The New Inn (01544 388427) does pork loin in apple, cider and cream for £10.
For lunch on the Ledbury tour, you won’t top the Scrumpy House (01531
660626, www.scrumpyhouse.co.uk), with cider-braised ham and eggs for £8.
THREE MORE TIPPLER'S TOURS
KENT
Kent wouldn’t be Kent without its shapely oast houses, and you can pay homage
to the hop on a tour at the 17th-century Shepherd Neame Brewery, in the
photogenic market town of Faversham (£7; 01795 542016,
www.shepherd-neame.co.uk). Afterwards, balance your belly in the saddle
(Downland Cycle Hire, 01227 479643) and follow National Cycle Trail 1 out to
Whitstable and Canterbury, where the Bishops Finger inn is the perfect place
to toast your ride.
SOMERSET
Somerset’s cider farms are ripe for a driving tour: passengers should start
with a double near Taunton — sizeable Sheppy’s (01823 461233,
www.sheppyscider.com) and tiny Tanpits (01823 270663). Then east for a shot
of award-winning cider brandy at Burrow Hill (01460 240782,
www.ciderbrandy.co.uk).

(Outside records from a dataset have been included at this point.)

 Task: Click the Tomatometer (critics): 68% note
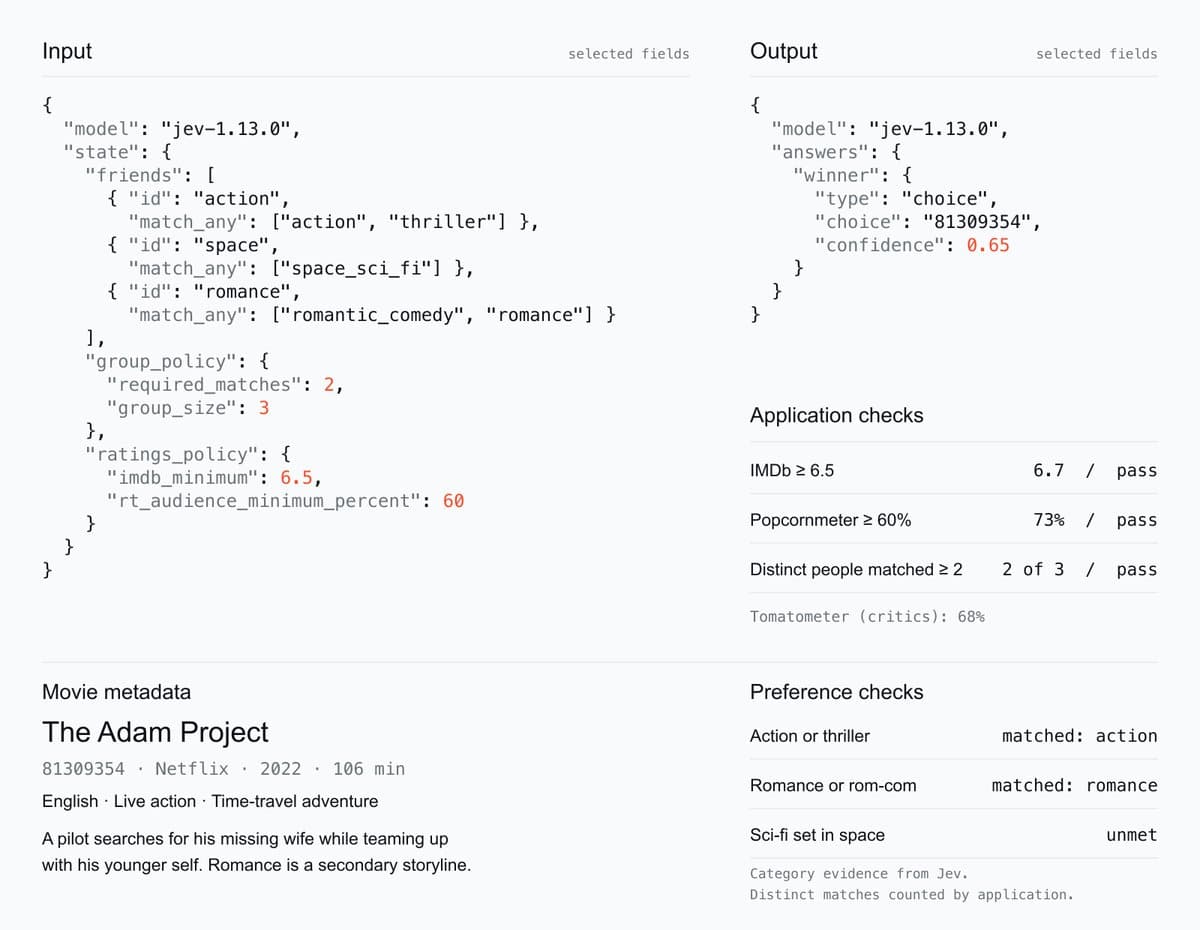tap(867, 617)
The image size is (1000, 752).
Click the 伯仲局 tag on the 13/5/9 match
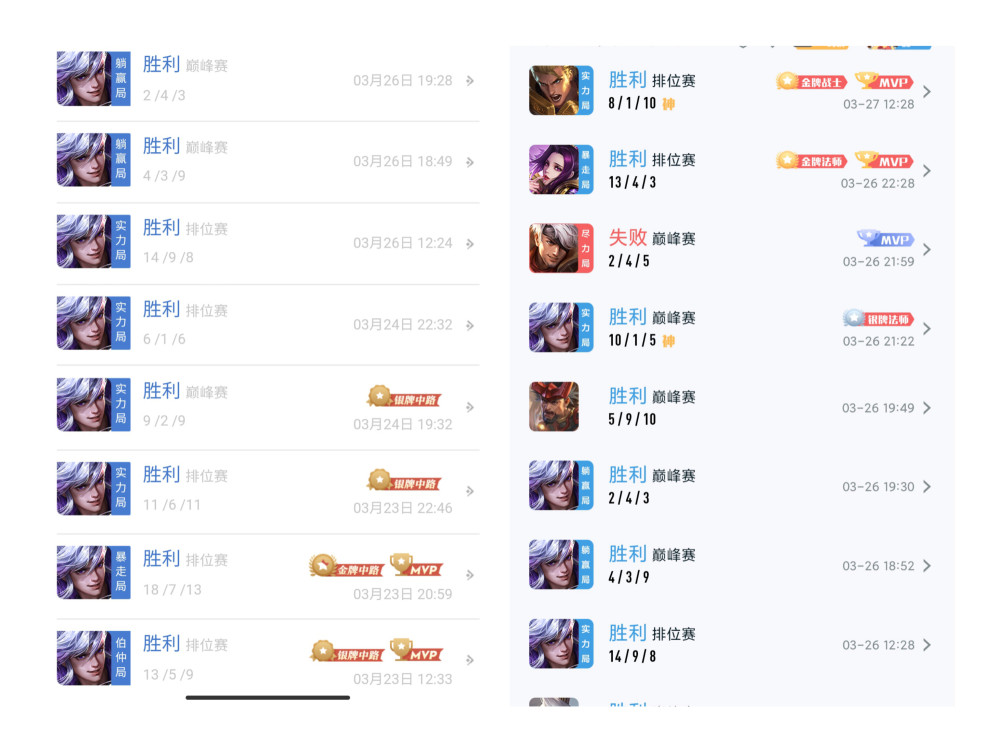tap(121, 658)
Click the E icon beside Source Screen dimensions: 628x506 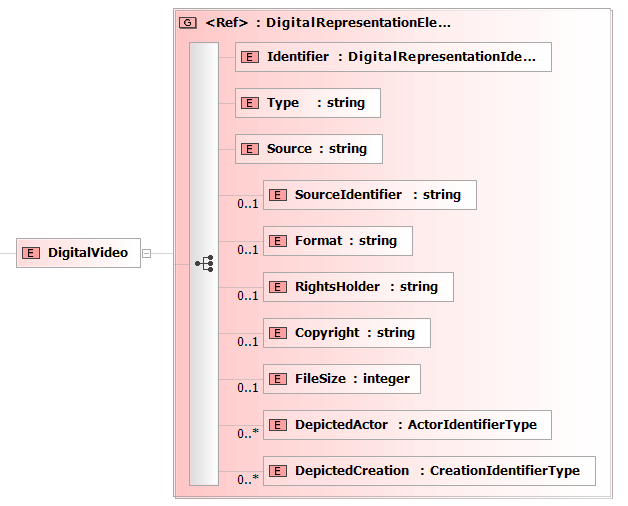point(251,149)
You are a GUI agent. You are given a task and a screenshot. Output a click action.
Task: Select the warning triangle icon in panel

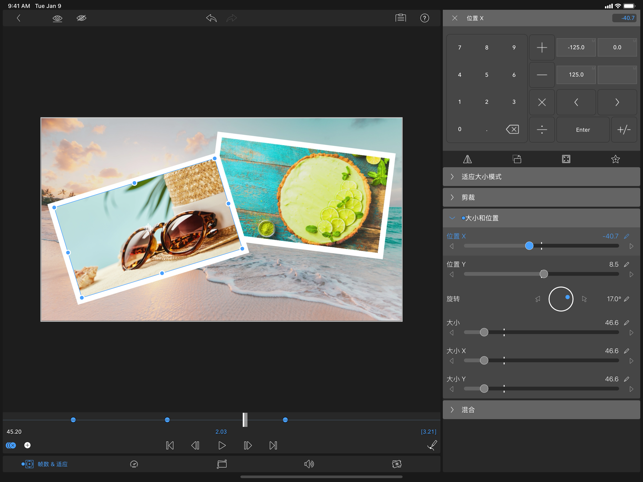pos(467,159)
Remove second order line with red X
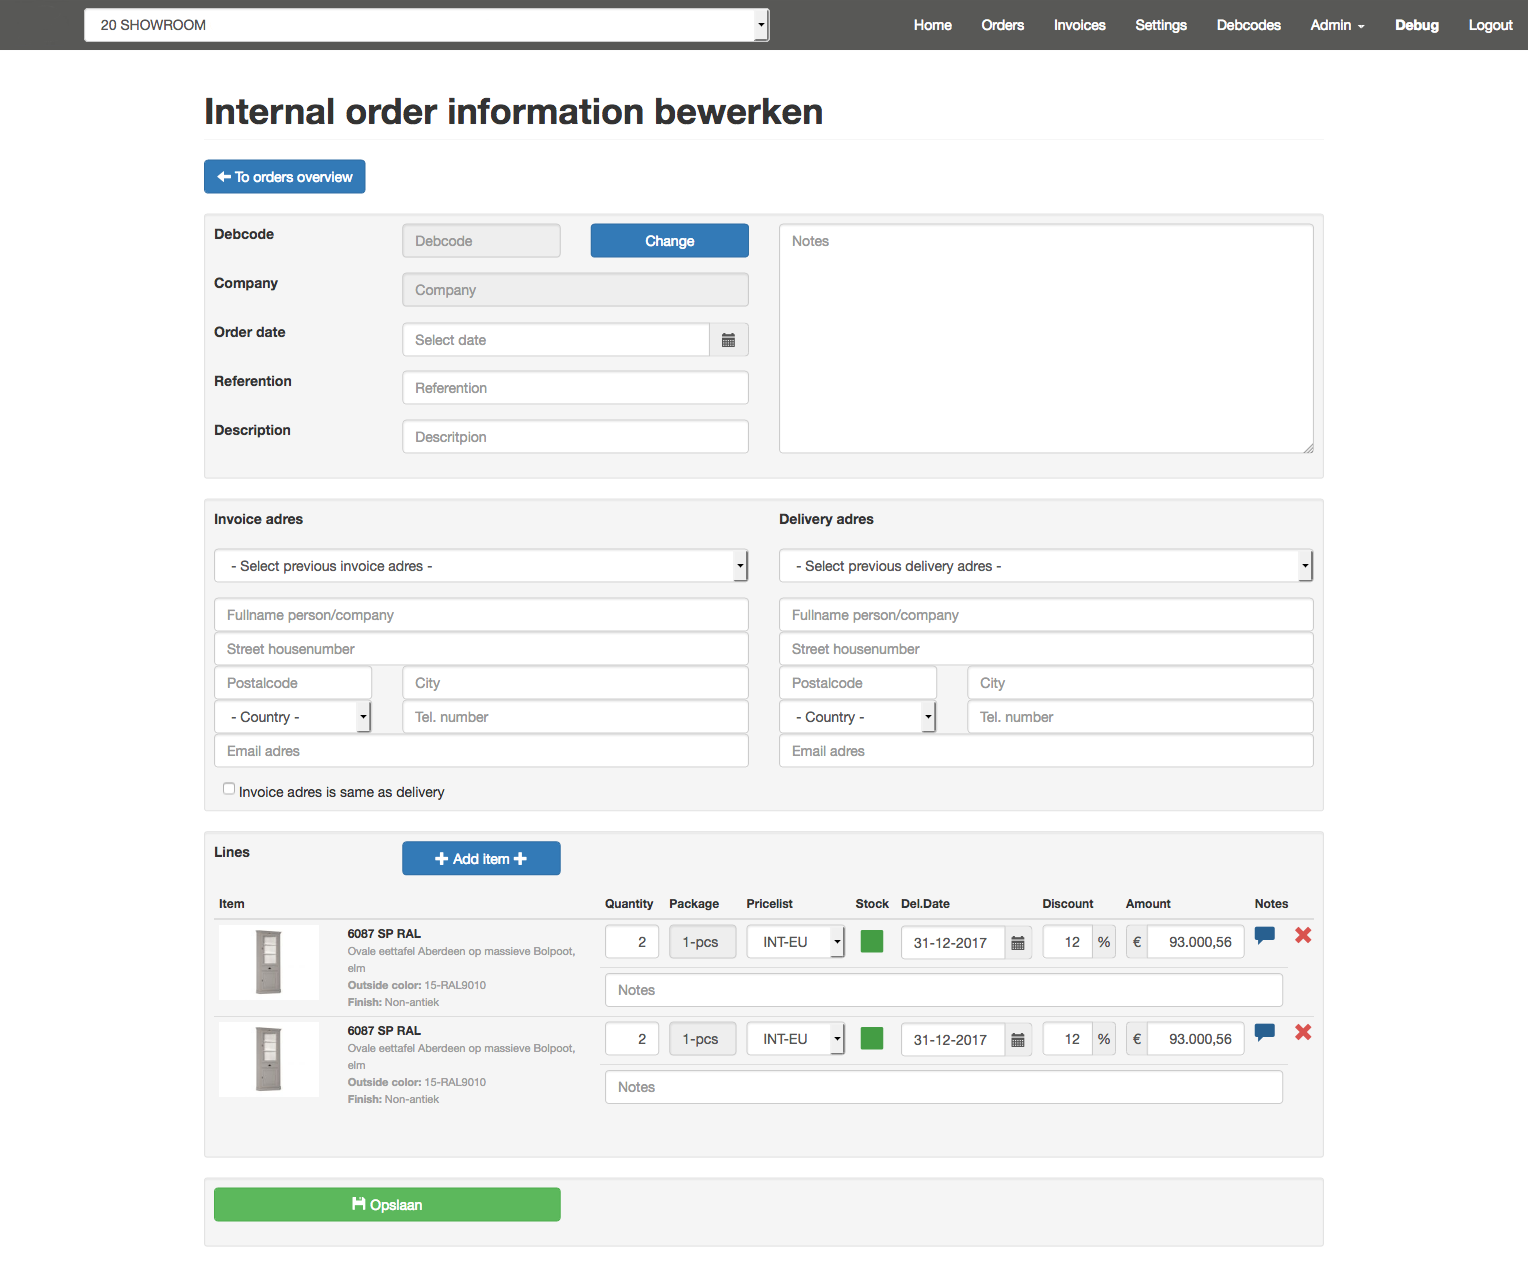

Book in at the Old Rectory in Cricket Malherbie
(01460 54364, doubles £95, B&B), and next morning stroll out to
Perry’s (01460 52681, www.perryscider.co.uk) for a sup in the cider barn.
YORKSHIRE DALES
Britain’s longest pub crawl is the Inn Way (www.innway.co.uk), a 76-mile
walking trail linking the best village inns (26 of them) in the Dales. If
you’ve only a weekend, sample the tour at the Black Sheep Brewery in Masham
(01765 680100, www.blacksheepbrewery.com), a specialist in dry, full-bodied
Yorkshire ales, then explore the town walk (downloadable from the website),
pausing (naturally) at the four inns en route.